*The tasks*
1. In the passage on Welsh history below, who published the first complete Welsh Bible, and in what year?
2. Carry the passage on Welsh history below forward from its final sentence.

Fighting among themselves and pressure from the English, and later the Normans, slowly brought the Welsh kingdoms under English rule. In 1282, Llywelyn ap Gruffudd died. This led to King Edward I of England conquering the Principality of Wales. After this, the future king of England was given the title "Prince of Wales".
The Welsh fought back against English rule many times. The last big revolt was led by Owain Glyndŵr in the early 15th century. In the 16th century, King Henry VIII, who had Welsh family roots, passed laws. These "Laws in Wales Acts" aimed to make Wales a full part of the Kingdom of England.
Wales became part of the Kingdom of Great Britain in 1707. Then it joined the United Kingdom of Great Britain and Ireland in 1801. Even with strong English influence, the Welsh kept their language and culture. In 1588, William Morgan published the first complete Welsh Bible. This was very important for the Welsh language.

*Collected data*
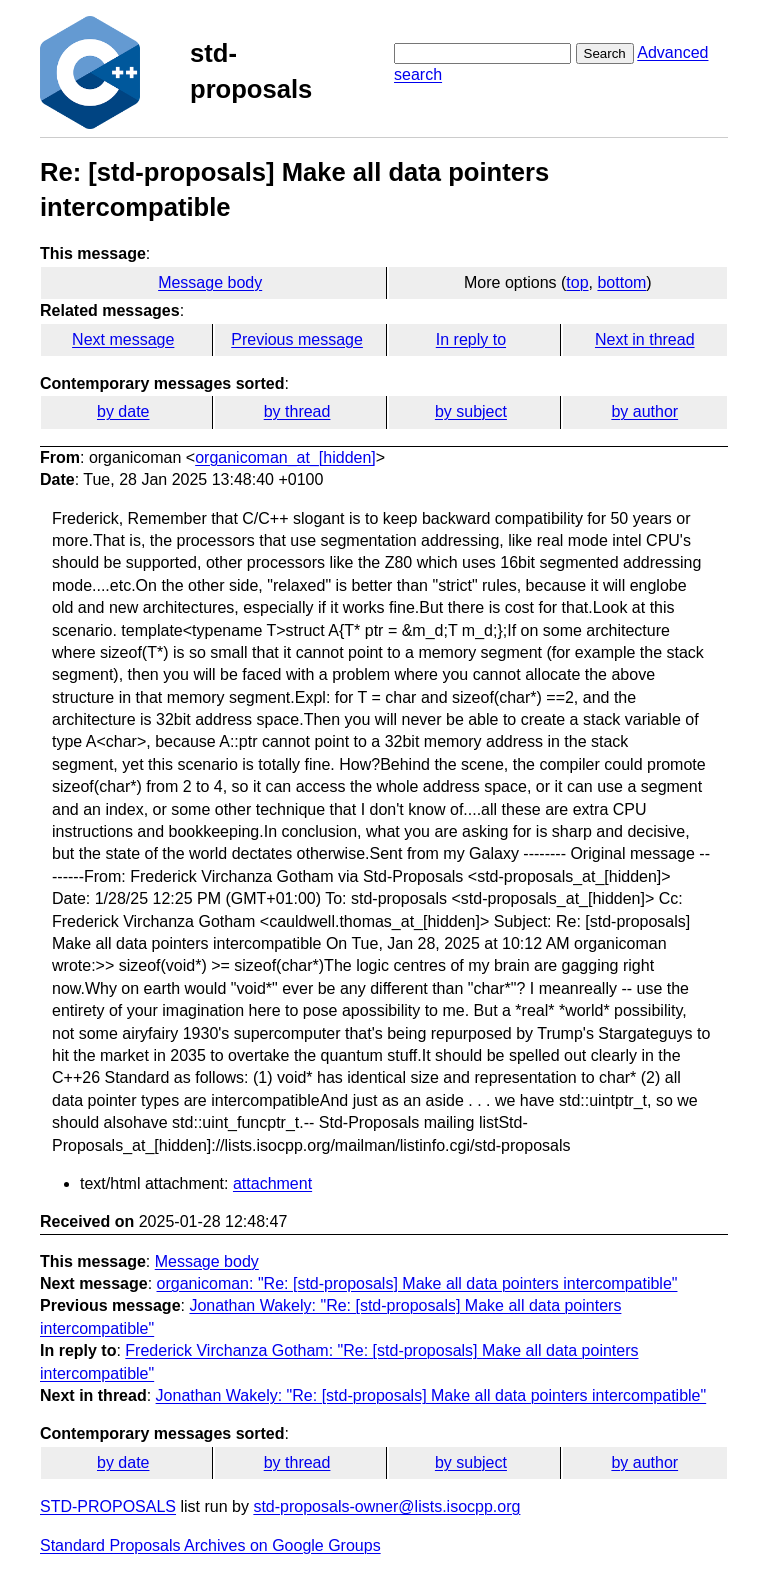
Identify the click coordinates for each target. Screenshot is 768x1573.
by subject (471, 411)
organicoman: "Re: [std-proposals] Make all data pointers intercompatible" (417, 1283)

*Final answers*
1. William Morgan published it in 1588.

2.
The 18th century brought two big changes to Wales. The first was the Welsh Methodist revival, which made many people in Wales become nonconformist Protestants. The second was the Industrial Revolution. In the 19th century, especially in Southeast Wales, industries like coal and iron grew fast. This caused the population to boom.
Wales played a full part in World War One. In the 20th century, after World War Two, industries in Wales declined. At the same time, nationalist feelings grew stronger. The Labour Party became the main political force in the 1920s. Wales played a big role in World War Two, and its cities were bombed during the Blitz.
The nationalist party Plaid Cymru gained popularity from the 1960s. In 1997, Welsh voters said "yes" to having their own government. This led to the National Assembly for Wales being created in 1999. In May 2020, it was officially renamed Senedd Cymru, or the Welsh Parliament (simply Senedd). This showed that Wales had gained much more power to govern itself.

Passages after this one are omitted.